Cheering was clearly audible over the phone connection. The mayor-elect was surrounded, he said, by nearly 100 supporters, most of whom, he added, had a hand in his come-from-behind campaign and win.

"The team is just ecstatic," he said. "They put together a tremendous campaign plan and it worked."

Williams said it was partly his message — a promise to run a transparent borough government willing to listen and take ideas — and just being available to the public during the three-week run up to Tuesday's election that made the difference.

"People wanted to know what we were going to do and how we were going to do it," Williams said, adding he is committed to being "the candidate for the betterment of government."

Torgerson was matter-of-fact and resigned when contacted Tuesday night after the results were clear.

"It's pretty obvious what they meant," he said. "I lost."

Asked what his plans were, Torgerson joked that he would be "taking down his signs," which he said had been his plan for Wednesday win or lose.

"Really, I have no specific plans," he said.

Torgerson had run a campaign that focused attention on his connections at the state and federal level developed during his tenure in the Alaska Legislature (two terms in the Senate) and subsequent positions in Gov. Frank Murkowski's ad-ministration.
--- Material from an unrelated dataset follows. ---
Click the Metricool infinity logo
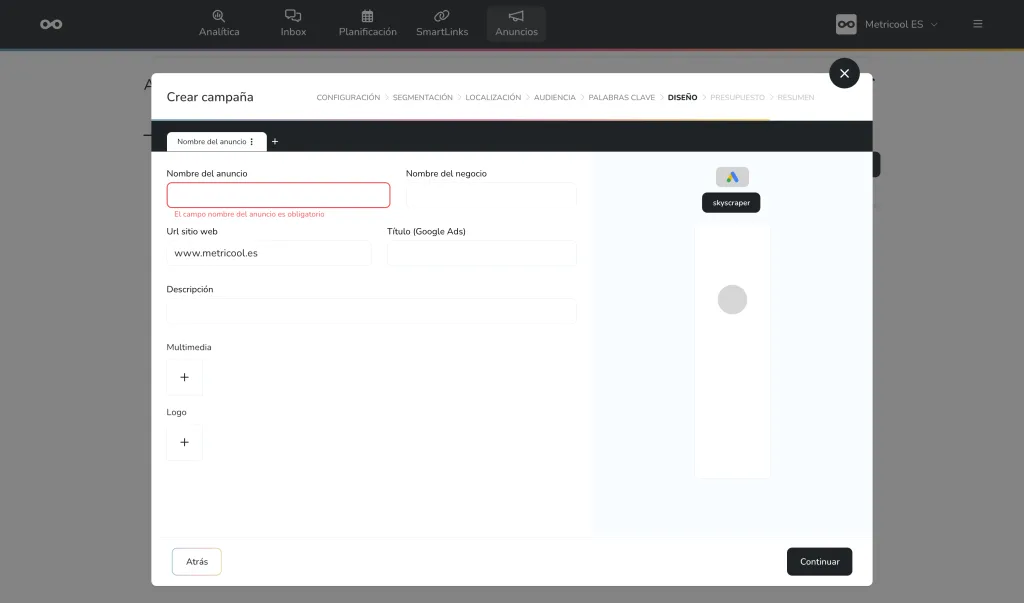The image size is (1024, 603). pos(51,24)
Williams had countered, saying Torgerson was out of touch with local government problems and that his own experience at the local level was what the borough needed as it faces rising costs and tighter budgets.

While not exactly old hat, winning elections is something with which Williams can claim some experience. He served as the city of Kenai's mayor for 18 years.
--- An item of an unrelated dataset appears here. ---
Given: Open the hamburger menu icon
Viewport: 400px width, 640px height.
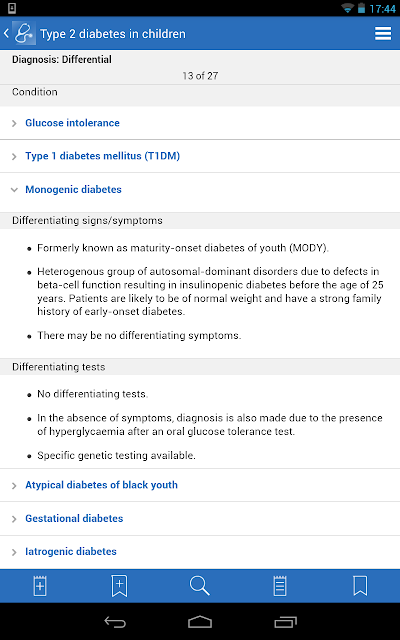Looking at the screenshot, I should pos(383,33).
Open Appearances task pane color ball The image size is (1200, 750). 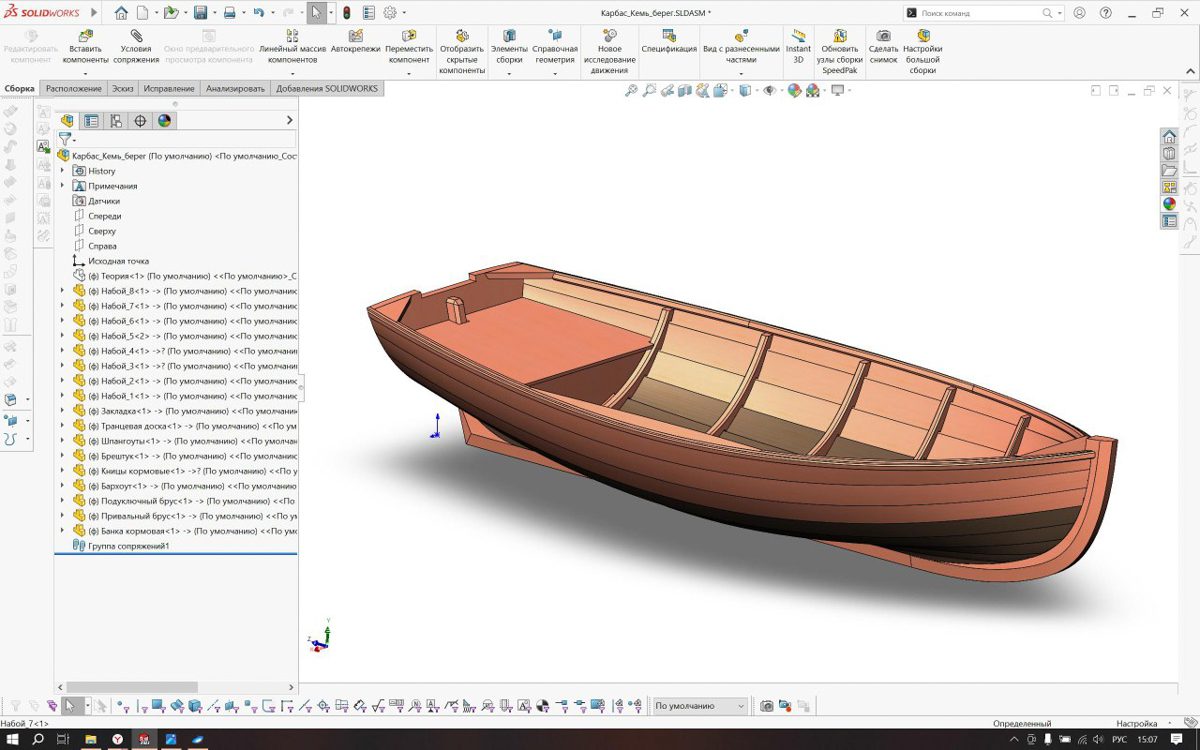[x=1169, y=204]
"I feel fine," he said. "This is my seventh victory out of nine campaigns (in his political career). I guess I've been there and back. But with the team we had — and I lay a tremendous amount of credit at the feet of my campaign manager, Tim Navarre — we had a strategy that couldn't be beat."

Navarre, a former member of the borough assembly and a campaign veteran in his own right, said he felt terrific as the results poured in and indicated his candidate's message apparently resonated with voters.

"We did good. We went out to the voters and communicated," he said. "I think people meeting him and talking to him was his strength. They saw that he talks from the heart, is sincere and tells the truth. And he knows the issues and how to solve the problems."

The turnout was small. Only 16.25 percent of eligible voters went to the polls to decide who would lead the borough for the next three years.

A bigger turnout wouldn't have changed the results, Williams said.

"It would have been parallel numbers," he said.

Williams now faces major challenges resulting, in part, from the decision by voters earlier this month to cap the borough sales tax and cut the ability of the borough government to spend money. Williams said he is ready for that challenge.